Et puis je n’oublierai jamais non plus les propos qui ont été tenus par les représentants des institutions et de la Communauté juive de France qui nous ont dit leur lassitude et leur tristesse d’avoir peur, parce qu’ils voient l’antisémitisme resurgir, dans des formes qui donnent le sentiment que jamais les choses ne s’arrêteront et que jamais il ne sera mis fin à l’abjection. Eh bien comme l’a dit le Premier ministre tout à l’heure à la tribune de l’Assemblée nationale avec force, je veux, avec vous leur dire d’ici, que nous n’accepterons plus et que nous mettrons tout en œuvre pour que plus jamais un seul juif de France n’ait peur d’aller dans une école ou dans un lieu de culte parce qu’il y a des barbares et des assassins qui veulent s’attaquer à ce qu’il y a de plus précieux dans notre pays, le droit de croire ou de ne pas croire, et dès lors que l’on a fait le choix de sa religion, de pouvoir la pratiquer en sécurité et en liberté.
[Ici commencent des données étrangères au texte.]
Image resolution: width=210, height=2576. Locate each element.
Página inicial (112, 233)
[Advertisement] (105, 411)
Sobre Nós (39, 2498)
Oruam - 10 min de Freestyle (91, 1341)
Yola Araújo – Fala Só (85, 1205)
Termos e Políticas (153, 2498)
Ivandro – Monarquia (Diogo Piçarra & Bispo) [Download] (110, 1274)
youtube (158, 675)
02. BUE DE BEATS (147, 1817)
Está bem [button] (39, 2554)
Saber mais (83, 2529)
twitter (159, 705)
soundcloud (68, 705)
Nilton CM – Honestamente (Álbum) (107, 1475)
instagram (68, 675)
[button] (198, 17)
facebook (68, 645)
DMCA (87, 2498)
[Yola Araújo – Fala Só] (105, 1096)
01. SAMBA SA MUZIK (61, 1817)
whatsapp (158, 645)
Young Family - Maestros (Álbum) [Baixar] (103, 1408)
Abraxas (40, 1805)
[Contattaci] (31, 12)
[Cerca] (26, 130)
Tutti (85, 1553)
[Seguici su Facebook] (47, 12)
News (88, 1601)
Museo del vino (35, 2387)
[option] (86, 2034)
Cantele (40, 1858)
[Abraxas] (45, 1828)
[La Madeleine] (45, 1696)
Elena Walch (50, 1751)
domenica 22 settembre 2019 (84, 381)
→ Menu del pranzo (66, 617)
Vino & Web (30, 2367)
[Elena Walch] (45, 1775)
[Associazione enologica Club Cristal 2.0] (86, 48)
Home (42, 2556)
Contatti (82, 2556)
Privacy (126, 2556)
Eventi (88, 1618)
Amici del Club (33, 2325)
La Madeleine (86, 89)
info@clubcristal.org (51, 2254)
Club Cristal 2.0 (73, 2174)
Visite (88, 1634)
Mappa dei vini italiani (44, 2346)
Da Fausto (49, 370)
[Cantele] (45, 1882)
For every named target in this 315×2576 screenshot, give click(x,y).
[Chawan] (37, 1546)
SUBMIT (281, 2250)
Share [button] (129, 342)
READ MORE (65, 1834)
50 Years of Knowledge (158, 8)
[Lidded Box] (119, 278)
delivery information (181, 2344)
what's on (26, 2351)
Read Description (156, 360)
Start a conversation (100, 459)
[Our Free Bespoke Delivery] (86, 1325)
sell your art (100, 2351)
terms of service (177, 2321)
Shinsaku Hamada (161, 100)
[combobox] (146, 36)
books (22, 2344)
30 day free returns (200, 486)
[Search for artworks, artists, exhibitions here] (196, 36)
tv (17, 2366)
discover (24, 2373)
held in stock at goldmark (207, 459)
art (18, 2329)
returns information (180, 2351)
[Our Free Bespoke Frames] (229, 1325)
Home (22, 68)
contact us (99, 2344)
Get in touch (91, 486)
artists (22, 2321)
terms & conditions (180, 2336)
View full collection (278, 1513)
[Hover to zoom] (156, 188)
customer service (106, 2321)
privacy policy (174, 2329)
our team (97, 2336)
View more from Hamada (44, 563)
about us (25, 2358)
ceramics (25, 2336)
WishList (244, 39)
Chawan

Et dimanche, lorsque nous étions ensemble dans les rues de Paris, nous avons ressenti le peuple de France qui prenait dans ses bras, par-delà les victimes qui conduisaient le cortège, tous les journalistes de France qui incarnent en France la liberté et qui la font vivre dans la République, tous les policiers de France, gendarmes, nationaux et municipaux, qui assurent l’ordre et font respecter l’Etat de droit, tous les juifs de France qui aiment profondément la République et n’entendent pas qu’on l’atteigne, mais aussi tous les autres, qui peuvent avoir honte, qui peuvent avoir peur, et qui n’entendent pas que dans la République, on crée la division, l’effroi et la peur.
Alors bien entendu, comme l’a dit le Premier Ministre à l’Assemblée Nationale, comme l’a exprimé ce matin encore une fois avec beaucoup de force le Président de la République, comme vous l’avez exprimé vous-mêmes à l’instant, il nous faut maintenant regarder l’avenir et tirer tous les enseignements de ce qui s’est produit. Et je veux vous dire, dans la responsabilité qui est la mienne, de ministre de l’Intérieur – mais le Premier ministre a indiqué tout à l’heure que c’était là un devoir pour l’ensemble du gouvernement – que nous nous tenons à la disposition des assemblées, non seulement pour expliquer, non seulement pour rendre compte ! La démocratie doit continuer à respirer avec cette exigence. Et je dirais même que cette exigence de rendre compte doit être encore plus forte aujourd’hui de la part du gouvernement, qu’elle n’a pu l’être par le passé lorsque des événements difficiles se sont produits en raison de la dimension de drame, de tragédie, mais aussi parce que c’est ensemble que nous devons tirer les enseignements de ce qui s’est passé pour apporter les justes corrections, les justes évolutions et faire en sorte que nous soyons plus forts et plus armés encore face au risque terroriste.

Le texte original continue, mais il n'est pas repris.